È, ad esempio, particolarmente notevole che la condanna alle "vivisezioni in genere"8 venga fatta proprio nelle pagine in cui tratta le ingiustizie commesse dall'uomo9, nella sua opera principale, Il Mondo come volontà e rappresentazione. Proprio nel paragrafo dedicato all'uomo giusto ed all.uomo buono, infatti, è sottolineato come il buono riconosce immediatamente, senza cioè bisogno di riflessioni razionali, l.identità tra lui e gli altri uomini, ed "estende tale identità anche agli animali ed all'intera natura: perciò non lo si vedrà mai tormentare un animale"10. Inoltre, tale condanna a chi infligge sofferenze agli animali, trova il suo fondamento già nell'opera che serve da introduzione al suo sistema filosofico, Sulla quadruplice radice del principio di ragione sufficiente, dove indica "l'unica differenza essenziale tra l'uomo e l'animale"11 nel possesso e nell'uso dei concetti, le rappresentazioni astratte, che comprendono sotto di sé innumerevoli cose singole. Segue immediatamente uno studio di cosa realmente questo implichi: da un lato il riso ed il pianto, dall'altro  l'agire di proposito, con premeditazione, secondo disegni, massime, di concerto con altri ecc."12 . Null'altro distingue la vita umana da quella animale, nulla che determini la radicale differenza tra l'uomo e l'animale che è alla base, ad esempio, della giustificazione della pratica vivisezionista.

Notevole, è invece che, nello stesso paragrafo13, subito Schopenhauer, della cui chiarezza abbiamo già detto, fa notare come la necessità con cui seguono le azioni nell'uomo non è meno rigida di quella degli animali, e come l'uomo e gli animali siano essenzialmente identici. Chiarisce inoltre che la mancanza del riconoscimento dell'identità sostanziale tra uomo e animale, è dovuta unicamente alla vita così artificiale e così terribile 14  che l'uomo si è prodotta.

Con questi onesti, sereni, e fermi ragionamenti, che muovono dalla realtà concreta, Schopenhauer ci permette di rispondere a coloro i quali ritengono il NO senza eccezioni alla vivisezione, frutto solo di affetti personali nei confronti degli animali. Ribadendo noi chiaramente, proprio a loro, quello che, seppur in tutt.altro contesto, scrive il filosofo contemporaneo Emanuele Severino: "se vogliamo tenere i piedi per terra [...] non è però necessario tenere la testa all'altezza dei piedi15".

Christian Doni
   

1 A. Schopenhauer, Il Mondo come volontà e rappresentazione, ed. Mondadori, Milano 1989, p. 523, nota.
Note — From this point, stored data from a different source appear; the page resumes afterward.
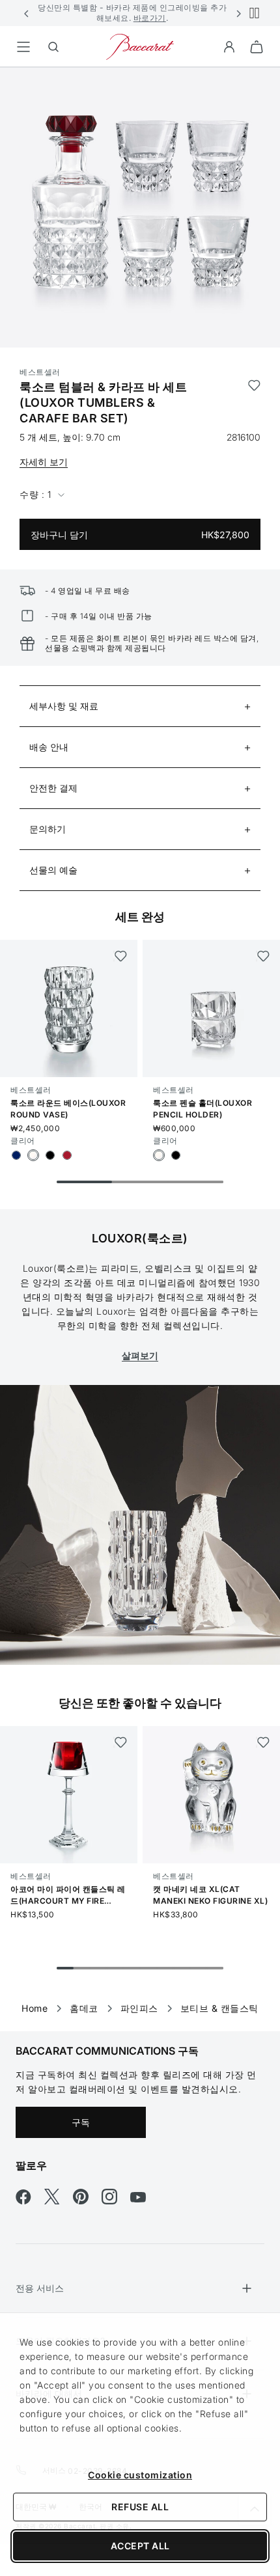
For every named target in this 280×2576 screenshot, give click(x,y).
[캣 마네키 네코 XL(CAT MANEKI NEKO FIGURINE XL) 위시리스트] (263, 1742)
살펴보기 (140, 1355)
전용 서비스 (40, 2288)
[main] (140, 1028)
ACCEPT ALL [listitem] (140, 2545)
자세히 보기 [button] (44, 461)
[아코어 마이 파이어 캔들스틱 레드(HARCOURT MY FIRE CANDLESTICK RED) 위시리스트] (120, 1742)
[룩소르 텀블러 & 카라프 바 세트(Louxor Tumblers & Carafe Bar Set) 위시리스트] (254, 402)
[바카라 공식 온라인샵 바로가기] (140, 45)
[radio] (16, 1155)
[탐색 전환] (23, 47)
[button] (27, 13)
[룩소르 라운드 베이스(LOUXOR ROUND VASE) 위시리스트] (120, 956)
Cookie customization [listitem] (140, 2474)
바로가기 (149, 18)
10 (214, 1968)
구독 (81, 2122)
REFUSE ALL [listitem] (140, 2506)
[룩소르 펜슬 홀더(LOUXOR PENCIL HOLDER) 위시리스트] (263, 956)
2 A. Schopenhauer, Sulla quadruplice radice del principio di ragion sufficiente, ed. BUR, Milano 1995, p. 151.

3 G. Vattimo, Introduzione, p. XI., in A. Schopenhauer, Il Mondo come volontà e rappresentazione, ed. Mondadori cit. .
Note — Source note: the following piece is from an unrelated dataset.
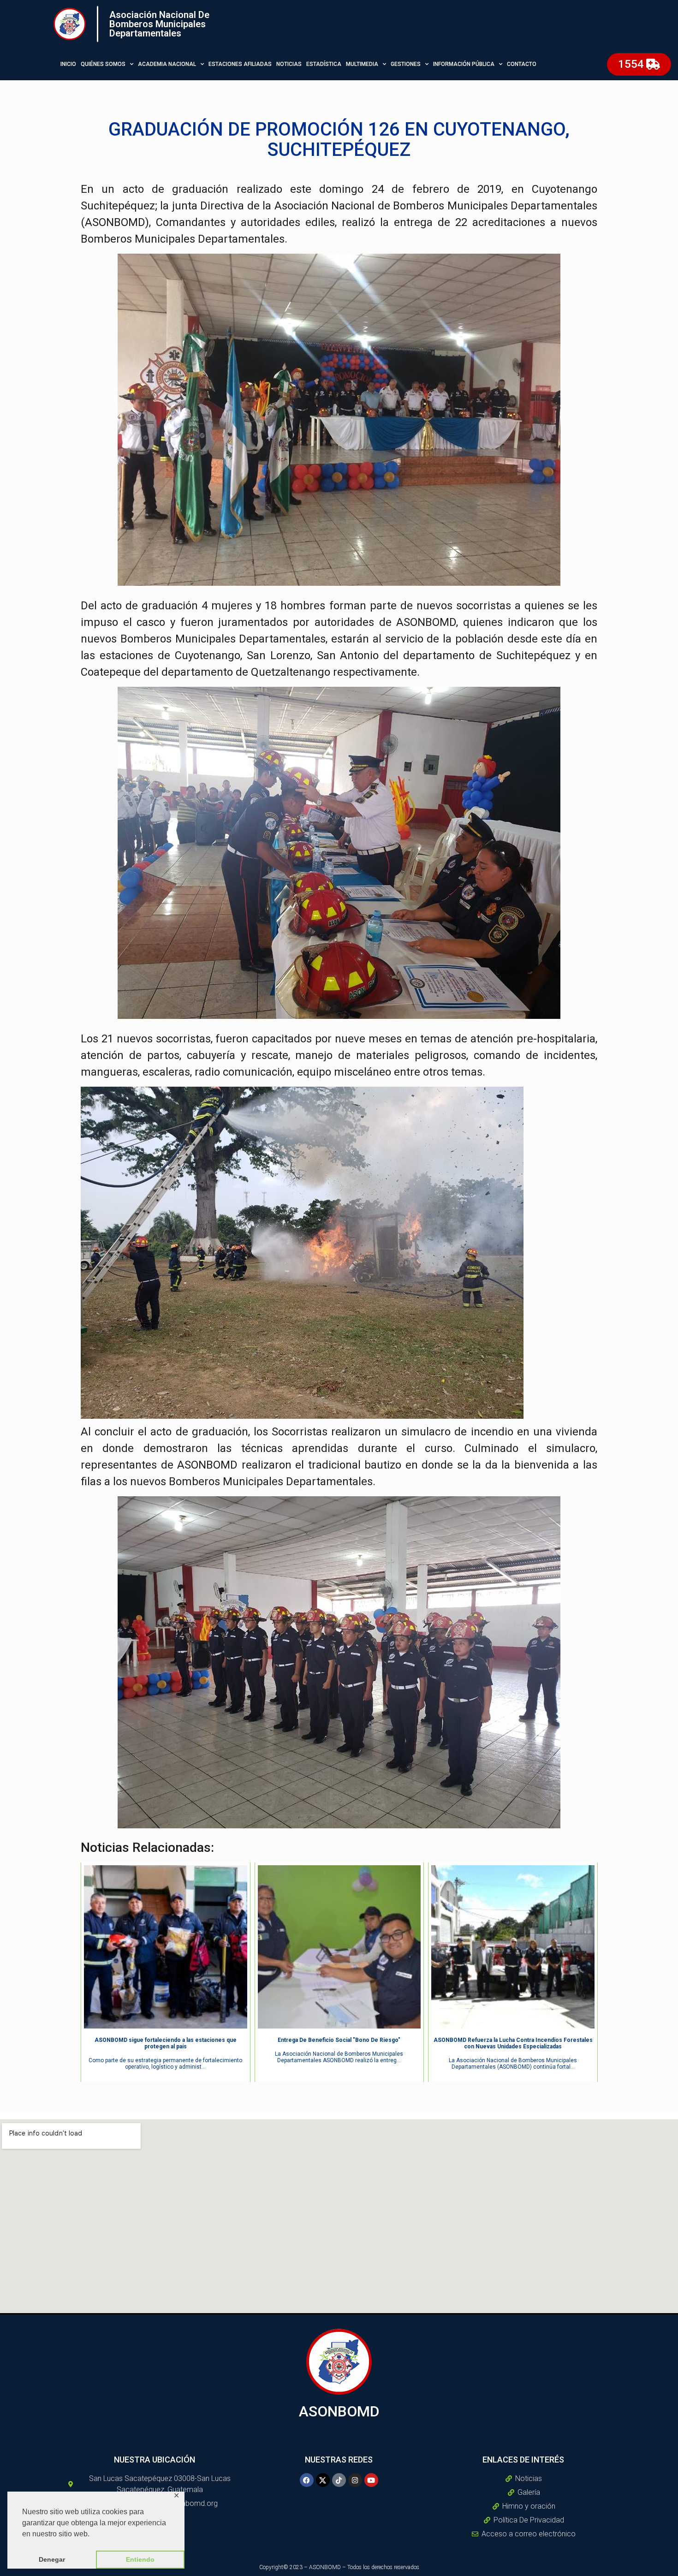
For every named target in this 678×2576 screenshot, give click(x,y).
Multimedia (362, 64)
4 A. Schopenhauer, La Volontà nella natura, ed. Laterza, Bari 1989, p. 63.

5 F. Nietzsche, Schopenhauer come educatore, ed. Adelphi, Milano 1985, p. 16.

6 A. Schopenhauer, La Volontà nella natura, ed. Laterza cit., p. 28.

7 I. Vecchiotti, Introduzione, p. XXIII, in La Volontà nella natura, ed. Laterza cit. .

8 Cfr. nota 1.

9Libro quarto, Il mondo come volontà . Seconda considerazione, paragrafo 66, pp. 516-526.

10 A. Schopenhauer, Il Mondo come volontà e rappresentazione, ed. Mondadori cit., p. 523.

11 Cfr. nota 2.

12 Cfr. nota 2.

13 Paragrafo 26, pp. 150-154.

14 A. Schopenhauer, Sulla quadruplice radice del principio di ragion sufficiente, ed. Mondadori cit., p. 38.

15 E. Severino, La tendenza fondamentale del nostro tempo, ed. Adelphi 1988, p. 147.